Since I've learned exactly what political affiliation I identify with(Anarchy, for those of you who don't know), I've had very little opportunity to actually discuss these issues with people who are willing to listen. Mostly because if I start a conversation with "I'm an anarchist", most people tend to discount everything I say after regardless of the truth of it. Before I get into the thick of it, I'd just like to say that the sole purpose of this post is to make people think about how we solve our problems.
Let's start with the cost of politics. In 2012 alone, we spent $2.6B on the presidential campaign alone. That's not including the $3.6B we spent on congressional campaigns on the federal level that year as well. So, think about that. $6.2B dollars just to get you to vote one way or another. Shall we take a look at what $6.2B could do for our country if spent in other areas?
The Salvation Army reports an annual donation impact of $169M, which provides food, shelter, and local programs for communities in poverty. We could fund The Salvation Army, a direct force for good in our communities 36 times over with money spent on political campaigns.
When you consider that homelessness is a huge problem in our country, and it impacts all of us greatly, isn't it easy to try and take a look at how else this money could be used? According to a study conducted by the U.S. Department of Housing and Urban Development, it costs taxpayers approximately $35,000 - $150,000 a year on average for persons living on the streets based on their location. When we implement Housing-First programs in order to reduce the amount of people on the streets, that goes down to a cool $15,000 - $25,000 per person based on location. Think about that. If we crunch out that number, we find that we can house 248,000 people of the projected 611,000 for the amount we spent on political ads alone for the year 2012. If we did this every year, we could nearly wipe out homelessness in America!
I think that's absolutely worth looking into how we look at our politics. That's just the homelessness problem. Considering 1 in 6 people suffer from hunger in the U.S. alone, I think there are other problems we can look at directly to fix if we point our focus at fixing the actual problems, rather than electing people who can fix them for us. It doesn't do us any good to spend hours debating who is going to fix things for us. It really doesn't. Of all the time I've spent working at a bar and hearing pieces of people's conversations, not one of these conversations talks about how the actual programs work or what they'll do.

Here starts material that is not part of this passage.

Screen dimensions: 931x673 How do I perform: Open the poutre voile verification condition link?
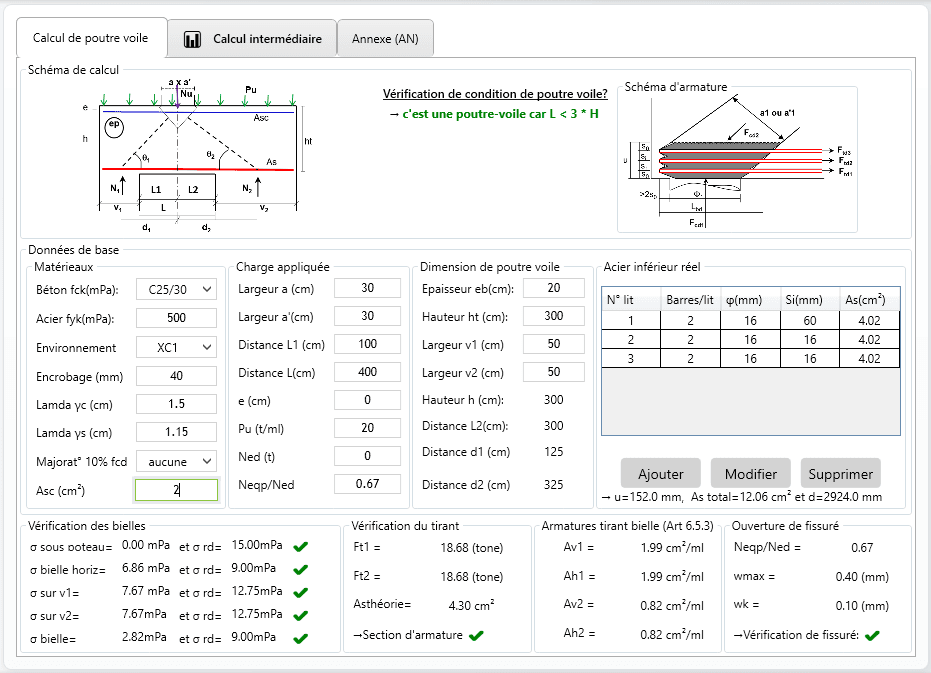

They just talk about the existence of these programs and why it's right to have them. I know not everyone is good at logistics and planning, but for lump's sake, look how easy it is to donate to any kind of charity!
Worldvision.org is a site that allows you to choose what kind of donation you'd like to make, and what that money will be used for. Their focus is on children, but it's a great platform to help you make a real difference! Endhomlessness.org is a great way to donate to homelessness charities, and you know the money is going directly to people who know how to use it! Charitynavigator.org is another great tool to let you choose what kind of charity you'd like to give to. From homelessness and hunger, to disaster relief and community projects, there's always a way to give directly to people who need it!
In the age of the internet, the political climate has shifted greatly. We're more aware of the world around us, and how our politics effect it. Yet we're still bent on using the government as the means to make things happen, all the while neglecting the thousands of charities available to help you give directly to fixing problems you truly believe in. So this election season, remember that politics aren't the only way to fix problems. And honestly, I think we all know that direct charities are going to use far more of the money they get directly on their cause, rather than a good chunk of it being lost to bureaucracy. Just something to keep in mind!